§ LIGNES ENREGISTRÉES
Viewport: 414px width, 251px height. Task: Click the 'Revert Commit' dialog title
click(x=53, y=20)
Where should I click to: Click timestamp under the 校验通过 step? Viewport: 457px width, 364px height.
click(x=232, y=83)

* * *

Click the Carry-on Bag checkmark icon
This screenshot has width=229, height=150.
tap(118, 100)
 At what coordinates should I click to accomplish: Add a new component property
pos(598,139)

§ CONSIGNES
Recopiez les lignes allant de celle qui contient "Where should I" jusqu'à celle qui contient "click(x=232, y=83)" incluse, demandes comprises. Mettez à l'échelle les coordonnées des réponses en les multipliant par 0,55 et en arrondissant à l'entier le plus proche, les demis vers le haut, et ne rendez que ces lignes.

§ CORRIGÉ
Where should I click to: Click timestamp under the 校验通过 step? Viewport: 457px width, 364px height.
click(x=128, y=46)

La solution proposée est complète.